Designer Accessories That Actually Last
Øyvind
Last updated: 1 June 2026
An accessory is the most efficient luxury purchase there is — small, used daily, and capable of lifting an entire outfit. It is also where the gap between price and quality is widest, because so much of the cost is brand rather than build. Learning to read construction instead of logos is what turns spending into investment-grade buying.
The signals of genuine quality are consistent across categories. In leather, look for full-grain rather than "genuine leather" (a low grade despite the reassuring name), tight even stitching, and hardware that feels dense and operates smoothly. In any accessory, edges and finishing tell the truth — cheap goods cut corners exactly where you are least likely to look. Makers focused on materials and construction, such as Asebbo, are worth examining on those terms rather than on marketing.
The smartest accessory strategy is timeless over trend. A trend-led piece dates in a season; a well-made classic in a neutral colour serves for years and works with everything. Cost-per-wear, not sticker price, is the number that matters — by that measure the considered classic is almost always cheaper.

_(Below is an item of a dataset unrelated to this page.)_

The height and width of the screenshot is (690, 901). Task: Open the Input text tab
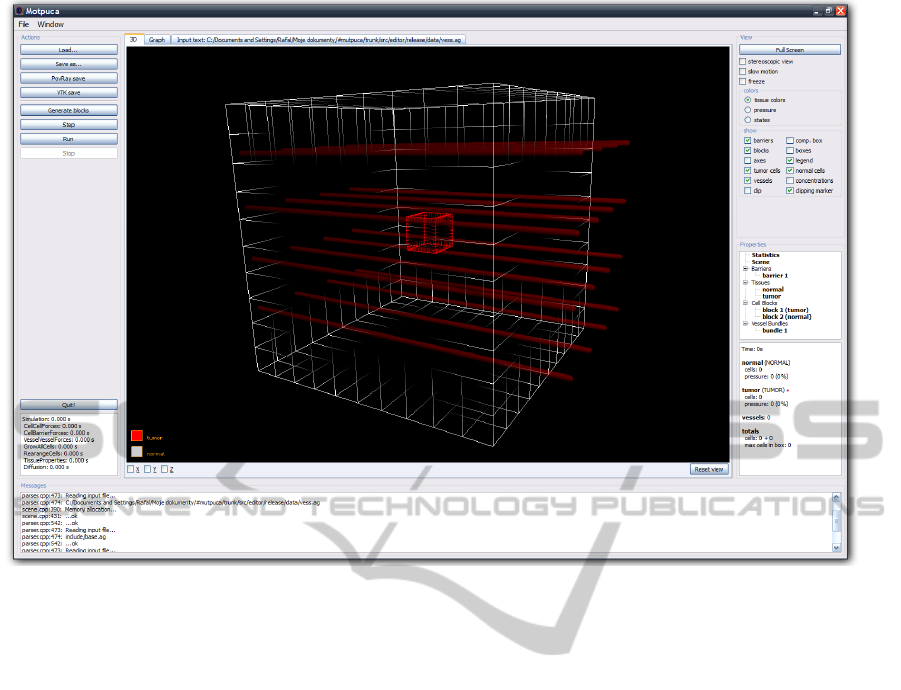(x=320, y=40)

This is the same logic we apply throughout the journal: buy fewer, better things and use them — see men's grooming essentials and smart gadgets worth the space. It pairs naturally with buying smart elsewhere — designer fashion on a budget and treating gold as a luxury keepsake rather than a logo. Accessories also make confident gifts; our art of gifting guide covers giving them well.
Choose construction over logo, classic over trend, and judge by years of use rather than the moment of purchase. Editorial; reflects our own buying criteria.